The U.S. Department of Energy today awarded a $50 million grant to Minnesota Power to modernize its high-voltage direct current (HVDC) transmission system so it is ready to expand to meet future energy needs while increasing the reliability and resilience of the regional grid.

Minnesota Power, an operating division of ALLETE (NYSE: ALE), was selected in a competitive process from among hundreds of applicants nationwide to receive the grant for its HVDC Terminal Expansion Capability Project from the Grid Resilience and Innovation Partnerships Program, part of the federal Bipartisan Infrastructure Law.

“Investments in transmission are critical to the reliability and resiliency of the grid as we continue to build a carbon-free energy future and advance Minnesota Power’s EnergyForward strategy,” said Bethany Owen, ALLETE CEO. “This federal grant will help reduce costs to customers for upgrades to Minnesota Power’s strategically located HVDC transmission system, support federal and state energy policy goals—including Minnesota’s recently passed carbon-free by 2040 legislation—and help prepare the regional grid for the efficient transfer of more energy from a variety of generation sources.”

Minnesota Power will use the funding to prepare its HVDC system for future expansion by including certain additional design features in its current plan for replacing aging infrastructure and modernizing the terminal stations of its 465-mile transmission line that runs from Center, North Dakota, to Hermantown, Minnesota.

Commissioned in 1977, the HVDC transmission system has served Minnesota Power well in its more than four decades of operation.
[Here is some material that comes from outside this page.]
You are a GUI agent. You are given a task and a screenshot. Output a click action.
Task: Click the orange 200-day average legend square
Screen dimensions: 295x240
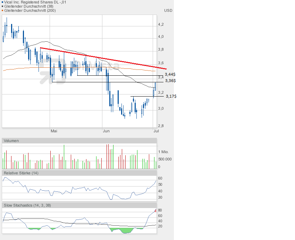(x=2, y=10)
Minnesota Power acquired the HVDC line in 2009 to reliably deliver nearly 500 megawatts of wind energy from its North Dakota wind sites to its customers in Minnesota.

Minnesota Power’s HVDC transmission line is one of only a handful of existing long-distance HVDC lines in the country. HVDC lines transmit electricity more efficiently over long distances than alternating current (AC) lines and more strongly link together disparate parts of the electrical grid. Specialized stations, like the ones proposed for this project, convert the HVDC power to AC so it can flow on the existing electric grid.

On June 1, Minnesota Power filed a Certificate of Need and Route Permit with the Minnesota Public Utilities Commission to replace converter facilities at the Arrowhead Substation in Hermantown with new buildings and electrical infrastructure near the existing terminal. Similar upgrades are planned for the converter facilities at the Square Butte East Substation in Center, North Dakota.

“Timing of the DOE grant is ideal for investing in a larger, expandable design of the terminal stations to better support the long-term needs of the regional grid, improve reliability and resiliency, and reduce transmission congestion,” said Minnesota Power Chief Operating Officer Josh Skelton. “Utilizing our existing infrastructure in combination with the DOE funding will help mitigate rate impacts on our customers as we modernize our grid for the clean energy transition.”

Minnesota Power is actively seeking other federal and state funding to help keep impacts on rates as affordable as possible, both for this project and other projects that will support the clean-energy transition. In May, $15 million in state funding was secured as part of the energy and climate budget bill passed by the Minnesota Legislature.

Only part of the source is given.